A Los Angeles architect who drew the plans told The Times in 1954 that he was unsure whether he received inspiration from aliens. “I can’t say whether some of the original ideas I incorporated were strictly mine or ‘inspired’ as some people say,” says Howard P. Hess. “The universe is too big for me to pretend I know everything.”

The construction is funded by donations solicited in newsletters distributed at Van Tassels’ annual spacecraft conventions.

A line of people (they come from a UFO convention) walks towards the entrance of the white, domed Integratron.A line of people (they come from a UFO convention) walks towards the entrance of the white, domed Integratron.

A group from Contact in the Desert will enter the Integratron in May. (Gina Ferazzi/Los Angeles Times)

1978: Second resident dies

Van Tassel dies unexpectedly. Work on the Integratron is incomplete: although the dome has been built, the machine itself is not yet finished. Van Tassel’s widow later puts it up for sale.

Read more: LA’s magical sound bath scene has something for everyone. Here are 11 of our favorites

2000: Gravity and Prophecy

A piece of Giant Rock splits off from the main rock due to an event with no known witnesses and no certain cause. Some have speculated that heat stress due to bonfires that often burn underneath them could be the cause.

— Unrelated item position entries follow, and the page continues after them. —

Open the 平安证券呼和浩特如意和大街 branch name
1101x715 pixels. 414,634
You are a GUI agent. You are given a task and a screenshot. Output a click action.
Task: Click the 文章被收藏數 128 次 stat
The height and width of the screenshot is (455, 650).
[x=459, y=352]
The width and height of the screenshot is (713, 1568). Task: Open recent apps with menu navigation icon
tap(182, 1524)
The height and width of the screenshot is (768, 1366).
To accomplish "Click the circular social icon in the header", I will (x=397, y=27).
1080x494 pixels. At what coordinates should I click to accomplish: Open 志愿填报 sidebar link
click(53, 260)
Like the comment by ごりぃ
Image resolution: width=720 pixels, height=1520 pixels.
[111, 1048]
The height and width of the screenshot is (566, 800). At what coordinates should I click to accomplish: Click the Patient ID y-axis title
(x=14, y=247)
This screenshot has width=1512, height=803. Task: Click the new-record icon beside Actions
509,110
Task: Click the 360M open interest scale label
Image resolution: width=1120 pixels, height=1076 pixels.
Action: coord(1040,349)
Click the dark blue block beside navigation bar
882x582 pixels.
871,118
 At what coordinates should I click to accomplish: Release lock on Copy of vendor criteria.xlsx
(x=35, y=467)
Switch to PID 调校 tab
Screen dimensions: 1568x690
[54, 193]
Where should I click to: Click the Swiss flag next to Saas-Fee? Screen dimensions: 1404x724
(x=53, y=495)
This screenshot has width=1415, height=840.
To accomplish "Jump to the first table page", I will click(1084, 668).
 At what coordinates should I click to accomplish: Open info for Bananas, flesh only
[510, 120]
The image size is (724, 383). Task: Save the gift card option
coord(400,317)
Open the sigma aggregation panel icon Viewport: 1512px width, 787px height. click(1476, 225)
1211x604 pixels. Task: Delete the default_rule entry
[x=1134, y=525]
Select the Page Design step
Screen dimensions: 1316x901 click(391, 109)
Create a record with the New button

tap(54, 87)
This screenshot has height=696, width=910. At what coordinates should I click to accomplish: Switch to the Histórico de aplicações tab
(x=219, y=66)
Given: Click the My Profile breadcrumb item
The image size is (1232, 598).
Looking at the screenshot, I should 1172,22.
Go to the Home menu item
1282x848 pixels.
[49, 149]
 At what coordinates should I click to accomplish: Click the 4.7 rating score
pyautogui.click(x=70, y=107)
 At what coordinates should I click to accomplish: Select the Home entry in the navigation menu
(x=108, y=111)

In the days before the split, a group had visited the rock to perform a lengthy dance ceremony led by Shri Naath Devi, a spiritual healer from South Los Angeles also known as Mataji. Devi reportedly passed on a prophecy of unknown origin: the rock would fall apart in two ways: in the middle, humanity was threatened with extinction. By his side, people still had a chance.

“What Mataji told me was that her understanding of the prophecy was that humanity would face a choice,” says Anderson, who met the healer before her death in 2022. “Are we going to continue to be the beautiful people who are our divine personal blueprint? Or are we going to exterminate ourselves?”

The day after the ceremony ended, a large chunk of Giant Rock split off. It was split on the side.

People gather around Giant Rock and the shard that split from its side in 2000.People gather around Giant Rock and the shard that split from its side in 2000.